El Universo se expande cada vez más rápido, y los científicos verifican si las leyes de la gravedad han sido alteradas. Estudiaron cómo se distorsiona la luz de galaxias lejanas, de manera similar a como las ondas en el agua cambian la vista del fondo. Resultó que algunas teorías no contradicen los datos anteriores, pero ofrecen nuevas pistas. ¿Se podrá así desentrañar la causa de la aceleración?
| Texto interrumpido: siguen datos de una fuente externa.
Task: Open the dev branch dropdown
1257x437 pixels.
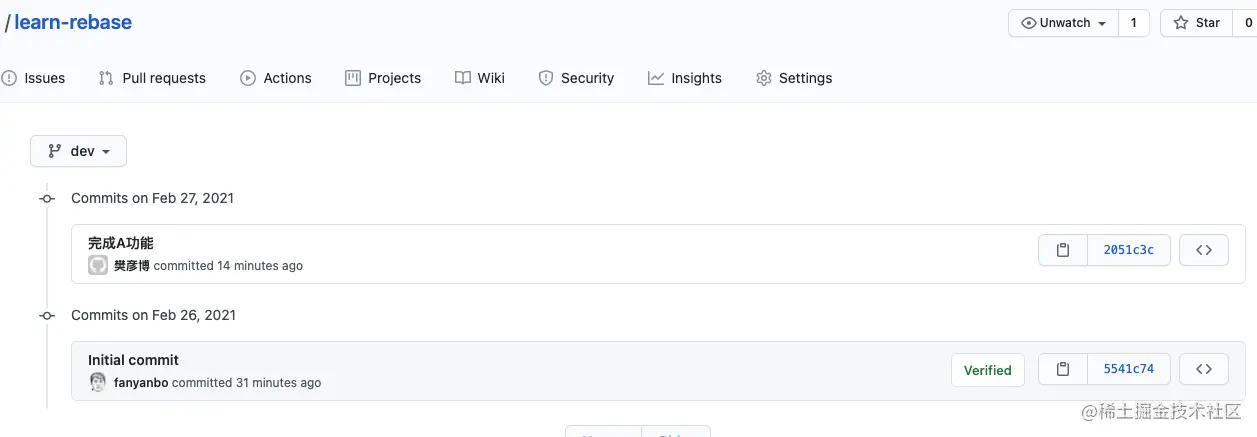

La luz de galaxias galaxias lejanas, al atravesar cúmulos de materia, se distorsiona, como el fondo de una piscina se fragmenta con las ondas del agua. Los astrónomos miden estas curvaturas apenas perceptibles de la forma y obtienen un mapa de las «ondulaciones» gravitacionales. Este es el lente débil, un detector natural de materia oscura. Sin embargo, la expansión acelerada del cosmos se atribuye normalmente a la energía oscura, pero quizás no existe y la propia gravedad a escalas gigantescas funciona de manera ligeramente distinta. Al probar teorías donde la fuerza de gravedad recibe una pequeñísima corrección, los científicos las aplicaron al mapa de distorsiones. Resultó que las desviaciones permitidas de la ley de Einstein se limitan a apenas unos porcentajes. Para notar la diferencia, hubo que promediar las formas de millones de galaxias. Si la gravedad fuera distinta, las constelaciones nocturnas «ondularían» de otro modo, y eso sería visible. Así, el fenómeno de lente se convirtió en un juez que separa las correcciones permitidas de las fantasías.
🎯 Cuando un cuásar lejano, una galaxia lente y un telescopio se alinean, aparece un anillo de Einstein: un círculo de luz perfectamente uniforme.